To read up more on how to perform interval training works and for interval training programs Click Here for a previous post describing the benefits - such as burning fat in less time.

Why Train in Intervals? What are the Benefits?

This repetitive form of training leads to the adaptation response. A response where the body begins to build new capillaries in your lungs, and is better able to take in and deliver oxygen to the working muscles. Muscles develop a higher tolerance to the build-up of lactate, and the heart muscle is strengthened. These changes result in improved performance particularly with the cardiovascular system.

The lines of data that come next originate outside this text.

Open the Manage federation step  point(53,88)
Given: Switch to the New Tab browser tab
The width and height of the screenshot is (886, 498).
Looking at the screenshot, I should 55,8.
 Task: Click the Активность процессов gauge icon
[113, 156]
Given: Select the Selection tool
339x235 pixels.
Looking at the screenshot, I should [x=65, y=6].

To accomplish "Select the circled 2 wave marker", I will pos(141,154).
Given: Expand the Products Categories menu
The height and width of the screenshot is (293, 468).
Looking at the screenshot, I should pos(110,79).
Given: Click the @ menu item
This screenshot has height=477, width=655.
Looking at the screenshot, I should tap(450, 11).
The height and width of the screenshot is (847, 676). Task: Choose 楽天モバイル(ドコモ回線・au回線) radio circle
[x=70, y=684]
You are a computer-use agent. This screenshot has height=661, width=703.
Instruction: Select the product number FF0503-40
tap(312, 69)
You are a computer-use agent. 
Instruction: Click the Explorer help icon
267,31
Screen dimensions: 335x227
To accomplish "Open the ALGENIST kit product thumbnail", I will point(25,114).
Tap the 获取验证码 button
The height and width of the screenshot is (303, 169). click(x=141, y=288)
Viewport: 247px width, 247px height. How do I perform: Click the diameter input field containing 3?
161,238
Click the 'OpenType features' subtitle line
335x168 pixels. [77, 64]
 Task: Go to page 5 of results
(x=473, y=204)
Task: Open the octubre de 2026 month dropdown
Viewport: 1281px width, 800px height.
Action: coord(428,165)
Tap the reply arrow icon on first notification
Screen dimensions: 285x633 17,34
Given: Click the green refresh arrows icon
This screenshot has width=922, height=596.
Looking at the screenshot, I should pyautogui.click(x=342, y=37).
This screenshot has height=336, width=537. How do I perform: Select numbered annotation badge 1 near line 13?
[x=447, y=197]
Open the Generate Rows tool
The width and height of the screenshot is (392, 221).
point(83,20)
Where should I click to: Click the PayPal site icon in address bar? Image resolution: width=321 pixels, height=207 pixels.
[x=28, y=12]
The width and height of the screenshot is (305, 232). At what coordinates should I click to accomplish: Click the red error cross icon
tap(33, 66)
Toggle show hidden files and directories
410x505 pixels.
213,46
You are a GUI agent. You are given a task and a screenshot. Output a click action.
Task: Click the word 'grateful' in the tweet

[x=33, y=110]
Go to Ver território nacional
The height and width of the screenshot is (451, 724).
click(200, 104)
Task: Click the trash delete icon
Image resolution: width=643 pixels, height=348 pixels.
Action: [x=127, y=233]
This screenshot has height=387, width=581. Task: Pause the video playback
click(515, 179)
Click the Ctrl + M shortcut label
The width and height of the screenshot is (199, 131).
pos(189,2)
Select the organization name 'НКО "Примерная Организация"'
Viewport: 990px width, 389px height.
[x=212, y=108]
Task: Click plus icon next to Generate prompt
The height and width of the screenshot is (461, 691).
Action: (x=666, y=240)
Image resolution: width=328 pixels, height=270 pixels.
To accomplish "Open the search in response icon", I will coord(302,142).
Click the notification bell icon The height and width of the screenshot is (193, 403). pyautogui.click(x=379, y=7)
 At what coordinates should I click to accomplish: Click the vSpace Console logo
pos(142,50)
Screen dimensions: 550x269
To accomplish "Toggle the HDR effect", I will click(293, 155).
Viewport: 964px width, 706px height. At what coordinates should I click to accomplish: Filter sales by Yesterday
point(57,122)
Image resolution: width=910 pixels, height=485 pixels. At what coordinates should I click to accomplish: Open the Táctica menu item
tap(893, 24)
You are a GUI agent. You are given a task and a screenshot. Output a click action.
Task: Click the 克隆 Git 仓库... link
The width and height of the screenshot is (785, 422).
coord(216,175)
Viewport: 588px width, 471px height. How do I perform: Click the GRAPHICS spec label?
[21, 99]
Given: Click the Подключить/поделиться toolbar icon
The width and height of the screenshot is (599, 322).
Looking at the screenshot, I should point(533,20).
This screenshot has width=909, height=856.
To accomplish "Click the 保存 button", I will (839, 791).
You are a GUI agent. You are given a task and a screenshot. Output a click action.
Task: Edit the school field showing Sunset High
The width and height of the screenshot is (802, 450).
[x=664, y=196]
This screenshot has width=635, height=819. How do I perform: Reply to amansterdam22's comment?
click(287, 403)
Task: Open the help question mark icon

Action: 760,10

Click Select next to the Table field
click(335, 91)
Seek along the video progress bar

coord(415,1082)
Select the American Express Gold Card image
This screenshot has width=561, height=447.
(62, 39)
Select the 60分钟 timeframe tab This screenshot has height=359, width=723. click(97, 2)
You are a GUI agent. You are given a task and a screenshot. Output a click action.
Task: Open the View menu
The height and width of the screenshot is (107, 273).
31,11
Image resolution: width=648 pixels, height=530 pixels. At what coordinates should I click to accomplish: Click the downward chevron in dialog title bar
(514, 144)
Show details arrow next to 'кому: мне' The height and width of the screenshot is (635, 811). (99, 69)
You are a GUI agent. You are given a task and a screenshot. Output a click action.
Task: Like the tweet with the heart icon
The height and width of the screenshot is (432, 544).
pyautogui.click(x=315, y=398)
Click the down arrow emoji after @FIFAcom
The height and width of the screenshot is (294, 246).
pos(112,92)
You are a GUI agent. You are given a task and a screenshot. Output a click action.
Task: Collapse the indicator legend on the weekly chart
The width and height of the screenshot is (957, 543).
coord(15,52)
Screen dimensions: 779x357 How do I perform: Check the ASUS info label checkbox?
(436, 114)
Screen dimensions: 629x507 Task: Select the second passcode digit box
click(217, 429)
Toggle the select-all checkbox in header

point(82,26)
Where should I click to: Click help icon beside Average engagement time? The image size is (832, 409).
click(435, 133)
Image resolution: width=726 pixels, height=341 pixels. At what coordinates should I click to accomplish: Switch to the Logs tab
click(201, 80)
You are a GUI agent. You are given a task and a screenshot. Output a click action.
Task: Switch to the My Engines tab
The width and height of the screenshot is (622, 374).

Here is an example of how to train your ATP-PC energy system by using interval training. Doing a various sprint to walk regimen over a time period of 10-20 minutes will help you train constructively on your speed endurance. This can be done by running to the end of a soccer field, and then running diagonally to the corner at your max. speed while sprinting. After getting to 2 different points, then walk to the start again.





(Longer rest periods can be added where you can walk the whole distance and then start again)


Now How does this Relate to the Goaltending Position?



As a goaltender your game revolves around bursts of quick movements in a confined space. The opposition enters your defensive zone for a minute on attack at a time. During this minute there may be 2-3 shots with per-say 10-20 different movements and adjustments to your angle, depth, and body position that you may have to make.

There are numerous amounts of rest physically and then the intensity begins to pick up again. With short periods of time where you may be strictly positioned on the post when the play is in the corner. Then there will suddenly be a change in direction of the puck, forcing you to move at a high intensity. As we stress using speed at GDI by triggering quick movements, it is important to have that speed endurance built up to use at your maximum potential.

How Do I Practice this on the Ice?

Simple. The PSM's that you perform at GDI are understandably the most comparable to the interval training that you may perform in a game. Once you have the specific steps set in place to perform your movement from A to B then you will be able to progressively add speed and trigger quick powerful movements to every new distinguished position.

From all this being stated...the biggest aspect that you need to take out of this is the fact that as a goaltender your main source of energy bursts comes from training specifically speed endurance. Both other sys tems should be integrated into your training but to a point where they will help and not necessarily take over what the body is try to do.

As your speed endurance progresses, the amount of time it takes you to move from one position to another decreases. The quicker and more controlled you can move to a new position, the more controlled your save response will be. Ultimately...making your job in net easier!